Our technique involved ligations of the splenic artery (SpA) with preservation of the splenic vein and short gastrics. (Operative video will be presented). At the end of the operation, we performed an indocyanine green (ICG) angiogram and venogram to confirm spleen viability and splenic vein anterograde flow (Figure 1).

Results
Postoperatively, there was one case with Grade B pancreatic fistula. No splenic infarction nor gastric varices are observed in follow-up cross-sectional imaging at 3 and 6 months postoperatively. One patient developed limited splenic vein thrombosis with a normal appearance of the spleen.

Conclusion
Splenic vein preservation might be fundamentally more important than that of splenic artery for the preservation of the spleen.

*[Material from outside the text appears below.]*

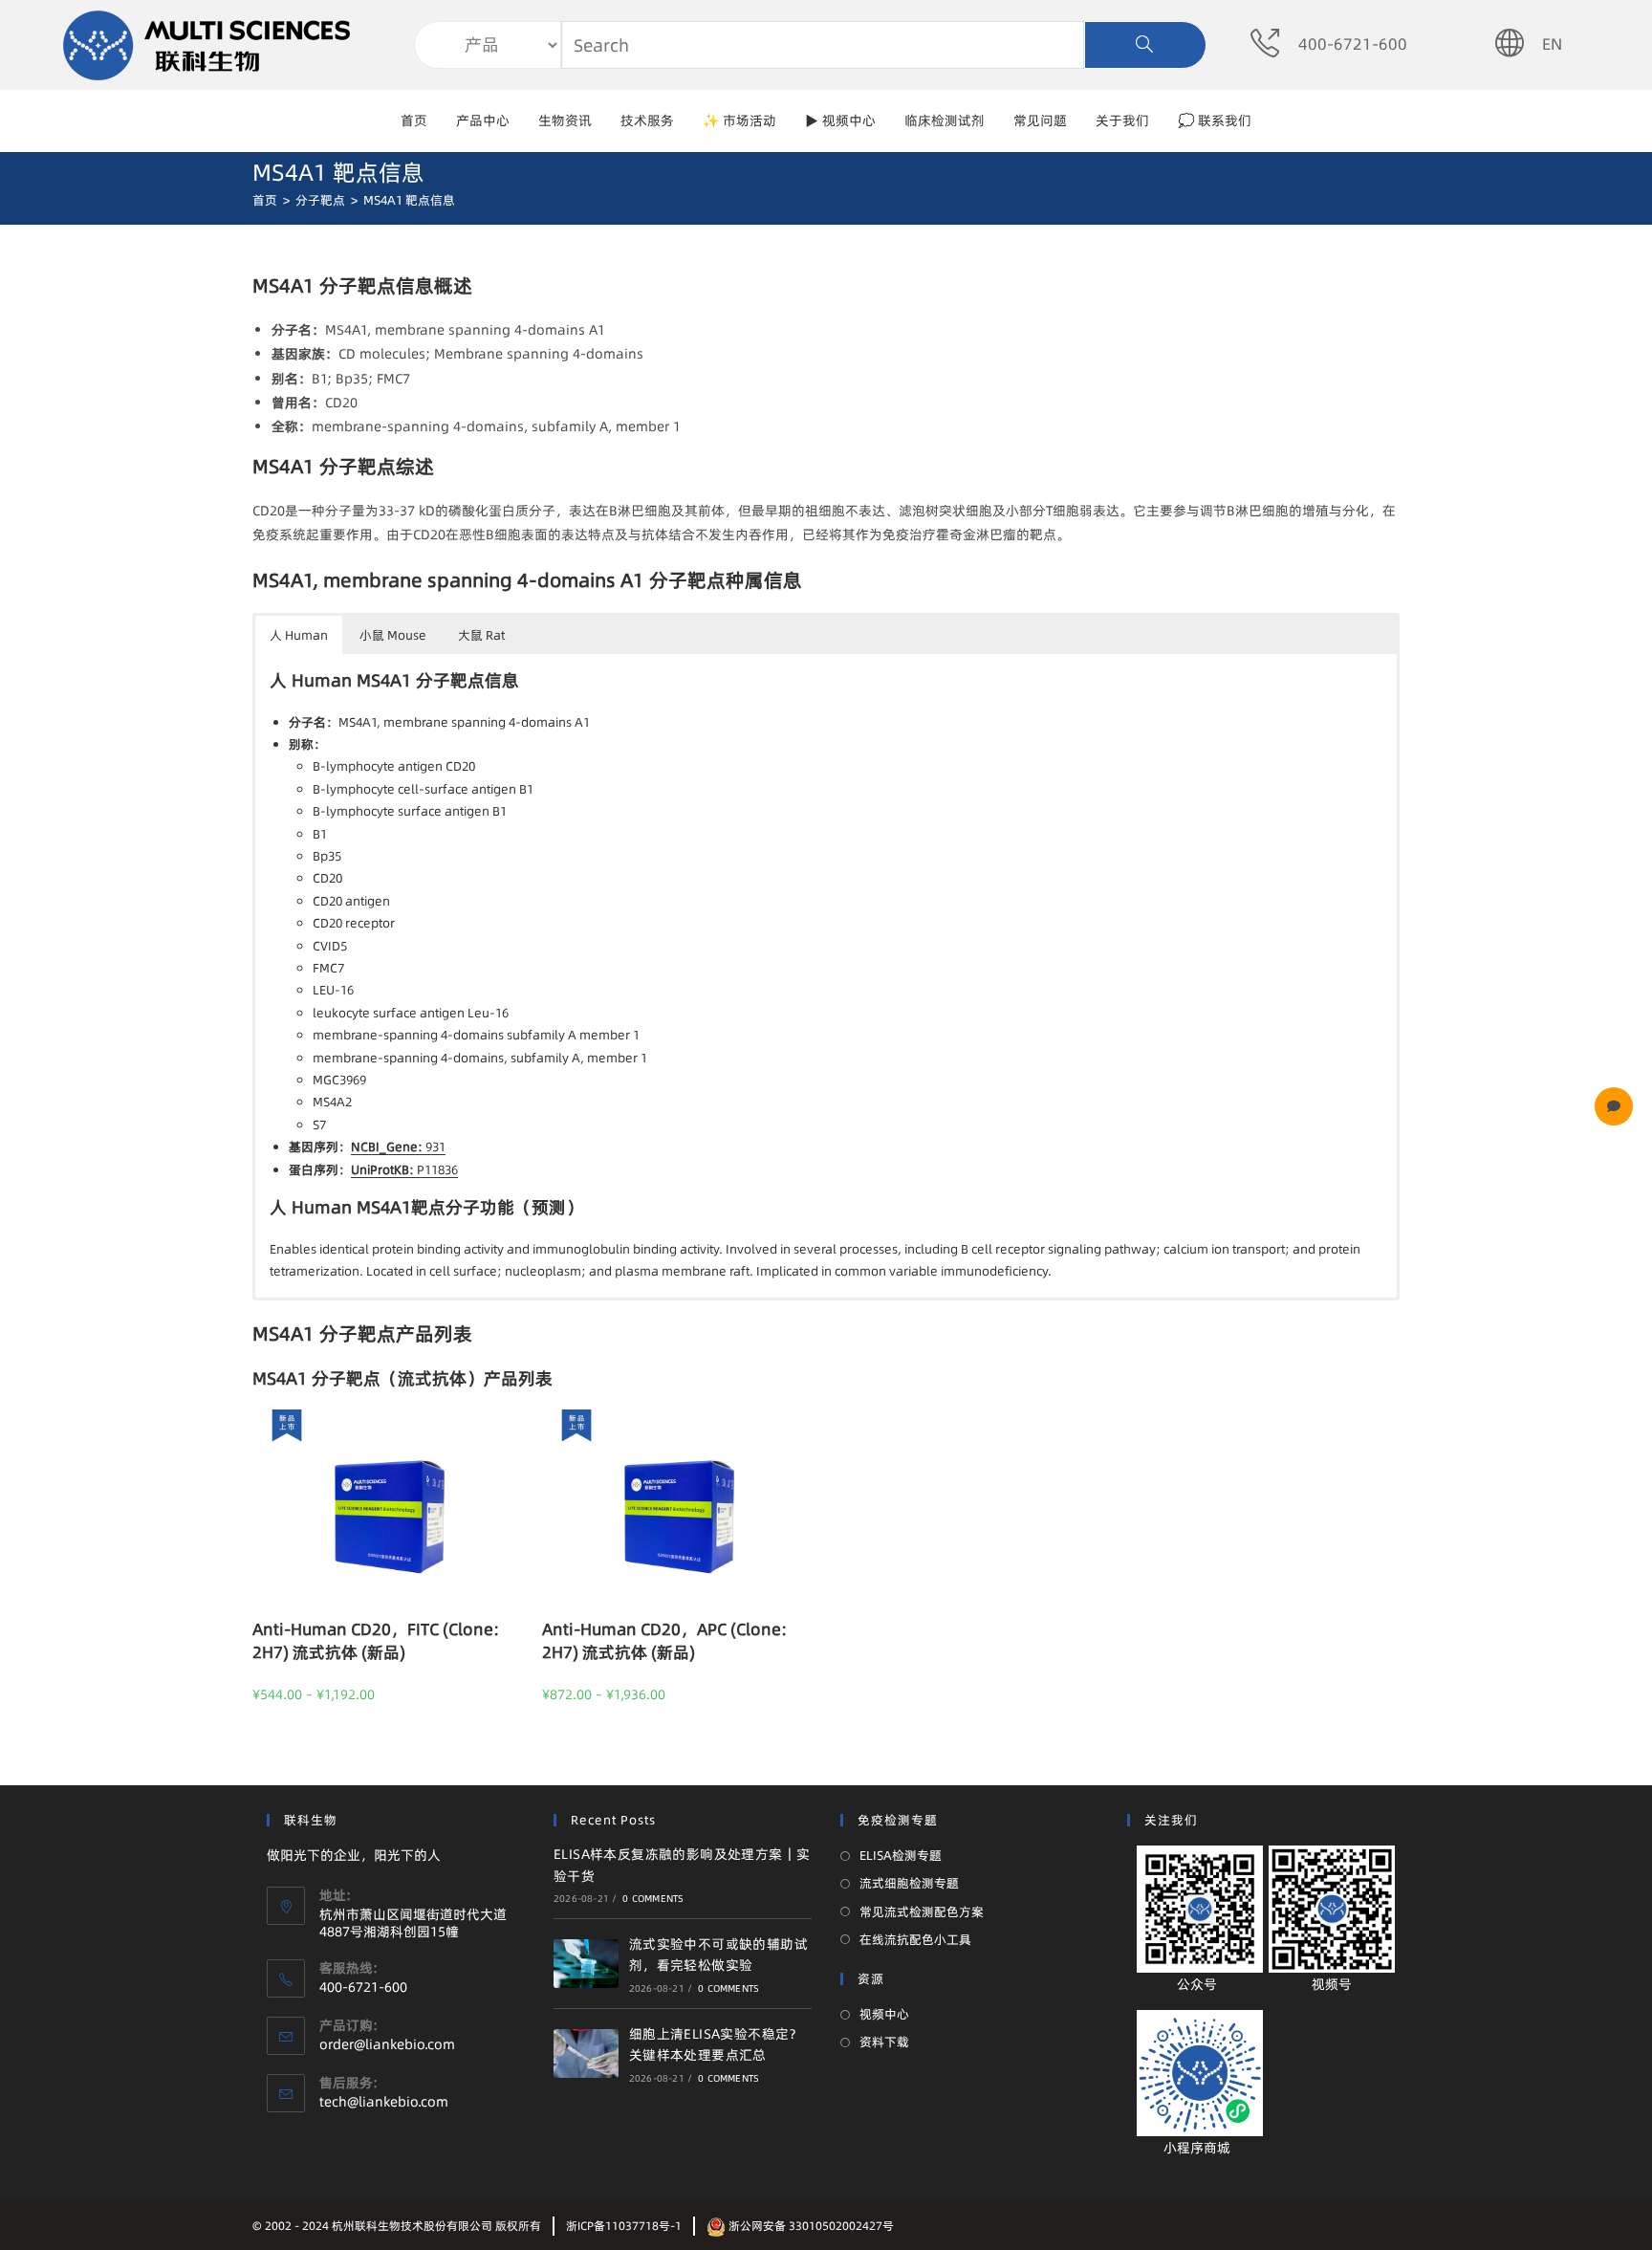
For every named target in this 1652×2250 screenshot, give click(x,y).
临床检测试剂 (944, 120)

Maintaining adequate outflow for solid organ might underestimated. We have limited data with a small study group available; therefore, more long-term follow-up and multicentre trials are warranted.

Figure 1a. Intraoperative picture after the resection. The splenic vein was dissected but remained intact. It is of note that the splenic artery was ligated twice at the proximal and distal end.

Figure 1b. Intraoperative ICG angiogram and venogram demonstrating anterograde venous flow in splenic vein.